## EXERCISE TEXT
My father taught me stamp on the guy’s instep and then knee in the groin. Had to do it once… Cops came and said I was foolish for defending myself… No regrets.
My dad taught me the same thing. I’ve fortunately not been in a position to do it. I’m glad it worked out ok for you.
Also, the element of surprise is your friend.
Wow, beware the ladies of HBT!
Good for you, because it is ever so true that a man who raises his hand to a woman or small child, is no man at all.
Teenage meathead guys on the other hand, beatings fully deserved.
All that for insulting you on a baseball blog?
Just kidding. Seriously, it is a shame a woman is ever in that position. Glad you handled it well.
Greinke hits Quentin low with a left. Breaks left clavicle.
Only one logical conclusion to draw here about Mr. Quentin…
Huevos. Huevos de acero.
That looks likely unintentional. Looks more like he’s just grabbing to get leverage to keep Quentin from taking him down than he’s trying to rip his junk off.
I don’t know that you can say that junk is off limits in a fight, though.
Greinke could’ve just done an HBPiD in the first place.
Word. No charging the mound after that.
No. Way. Carlos’s Junk is so mighty that Zack’s collar bone shattered when he tried to manhandle Carlos’s Wedding Tackle. Clearly if Zack threw the Dickslayer it would have resulted in ALL if Zack’s bones shattering. Carlos Quentin’s Junk is mighty. Too mighty for Zach Greinke at any rate.
Now, it is in the nature of us boys that, when confronted by two species of interesting organisms, to wonder which would win in a fight. My brothers and I used to call it the “Ultimate Deathmatch Phenomena”. It is for this reason that small boys would put a preying mantis in the same box with a horned beetle or some other interesting pair of eye catching bugs: who would win in a fight to the death?
We already know who is the mightier in Verlander’s Dickslayer and Valdespin’s Junk. A clear and unequivocal Verlander victory. The criteria for Ultimate Deathmatch Phenomena is now set and DEMANDS that Quentin’s Junk be put up against the Verlander Dickslayer.
Yes! Verlander’s Dickslayer vs. Quentin’s huevos de acero! The people demand this. Make it so.
Greinke’s problem is he let Quentin within arm’s reach when he went for the junk. No. These are things better handled by a drone baseball. The Dickslayer wins before the huevos even mobilize…but either way, the Beaverman is standing, shivering, in a pile of his own fertilizer.
@’Philliac: You should be made aware of this:
Beavers are not to be trifled with…
Meh, not Canadian.
All attack beavers are Canadian. That’s why they are known as Castor canadensis. There IS a European beaver (Castor fiber) but it is a runty lil thing and easily outcompeted by the big tough Canadian Beaver. Fear us.
Please don’t try to lecture me on beaver.

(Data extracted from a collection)
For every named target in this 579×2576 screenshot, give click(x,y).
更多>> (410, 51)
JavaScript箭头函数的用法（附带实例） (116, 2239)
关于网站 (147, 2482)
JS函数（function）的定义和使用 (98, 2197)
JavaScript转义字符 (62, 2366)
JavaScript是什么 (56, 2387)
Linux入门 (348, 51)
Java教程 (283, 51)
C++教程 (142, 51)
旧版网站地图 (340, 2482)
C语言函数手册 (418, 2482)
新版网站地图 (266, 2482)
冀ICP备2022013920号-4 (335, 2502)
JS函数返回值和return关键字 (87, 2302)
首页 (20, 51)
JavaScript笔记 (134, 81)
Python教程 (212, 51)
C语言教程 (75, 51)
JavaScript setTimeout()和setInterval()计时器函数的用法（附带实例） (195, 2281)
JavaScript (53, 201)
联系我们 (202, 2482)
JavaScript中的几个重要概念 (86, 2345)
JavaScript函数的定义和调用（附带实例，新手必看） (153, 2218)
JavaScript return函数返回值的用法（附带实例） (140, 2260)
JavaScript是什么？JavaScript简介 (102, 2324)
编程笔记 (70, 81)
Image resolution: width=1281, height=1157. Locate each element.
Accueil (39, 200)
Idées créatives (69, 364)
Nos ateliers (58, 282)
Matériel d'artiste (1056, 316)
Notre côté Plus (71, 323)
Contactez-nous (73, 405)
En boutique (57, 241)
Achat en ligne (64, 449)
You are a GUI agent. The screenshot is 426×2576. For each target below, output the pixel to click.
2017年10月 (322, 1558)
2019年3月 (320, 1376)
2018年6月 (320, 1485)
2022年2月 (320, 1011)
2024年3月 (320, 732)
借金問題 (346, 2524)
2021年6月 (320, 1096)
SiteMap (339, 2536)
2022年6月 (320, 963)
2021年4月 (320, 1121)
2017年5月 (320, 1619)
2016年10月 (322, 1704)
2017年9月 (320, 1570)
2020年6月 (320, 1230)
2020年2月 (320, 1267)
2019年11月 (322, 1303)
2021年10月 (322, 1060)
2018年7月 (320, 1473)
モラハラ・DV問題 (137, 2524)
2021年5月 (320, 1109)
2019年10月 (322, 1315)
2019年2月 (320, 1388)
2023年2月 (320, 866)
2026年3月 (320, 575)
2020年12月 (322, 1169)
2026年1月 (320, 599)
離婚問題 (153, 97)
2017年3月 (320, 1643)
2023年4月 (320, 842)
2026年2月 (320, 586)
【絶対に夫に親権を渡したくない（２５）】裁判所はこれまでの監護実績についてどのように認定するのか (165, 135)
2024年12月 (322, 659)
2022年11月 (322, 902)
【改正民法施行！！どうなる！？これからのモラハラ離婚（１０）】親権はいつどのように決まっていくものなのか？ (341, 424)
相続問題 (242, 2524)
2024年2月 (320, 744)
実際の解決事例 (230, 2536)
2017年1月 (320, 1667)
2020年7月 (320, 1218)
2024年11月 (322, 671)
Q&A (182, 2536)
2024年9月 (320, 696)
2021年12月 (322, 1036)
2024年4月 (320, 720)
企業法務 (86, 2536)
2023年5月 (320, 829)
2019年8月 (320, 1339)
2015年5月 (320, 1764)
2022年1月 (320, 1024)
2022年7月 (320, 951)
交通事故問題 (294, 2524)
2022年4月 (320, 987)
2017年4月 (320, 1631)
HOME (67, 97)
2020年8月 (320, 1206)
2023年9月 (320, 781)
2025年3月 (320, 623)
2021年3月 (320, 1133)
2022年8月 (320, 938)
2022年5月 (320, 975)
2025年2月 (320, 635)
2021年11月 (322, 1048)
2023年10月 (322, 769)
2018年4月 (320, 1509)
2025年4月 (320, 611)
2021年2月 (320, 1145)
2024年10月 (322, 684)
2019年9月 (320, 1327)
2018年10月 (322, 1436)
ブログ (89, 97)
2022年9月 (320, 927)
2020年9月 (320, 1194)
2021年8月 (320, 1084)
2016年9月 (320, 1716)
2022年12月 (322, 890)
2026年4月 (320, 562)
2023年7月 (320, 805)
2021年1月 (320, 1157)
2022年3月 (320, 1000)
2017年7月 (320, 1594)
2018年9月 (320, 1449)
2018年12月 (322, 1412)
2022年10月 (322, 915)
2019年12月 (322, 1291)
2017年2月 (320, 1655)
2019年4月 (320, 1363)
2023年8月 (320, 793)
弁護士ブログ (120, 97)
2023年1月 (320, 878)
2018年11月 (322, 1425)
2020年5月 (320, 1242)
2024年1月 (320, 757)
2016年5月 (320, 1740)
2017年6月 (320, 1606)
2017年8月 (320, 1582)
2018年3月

## WHAT IS BEING ASKED
For each statement below, say yes or no as to whether it agrees with the comment thread, and quote the words of the thread that decide it. 1. One commenter reports that police called that commenter foolish for self-defense. 2. The European beaver is described as larger and stronger than the Canadian beaver. 3. Greinke is said to have hit Quentin low with his right.

## TASK RESPONSE
1. Yes: "Cops came and said I was foolish for defending myself"
2. No: "it is a runty lil thing and easily outcompeted by the big tough Canadian Beaver"
3. No: "Greinke hits Quentin low with a left."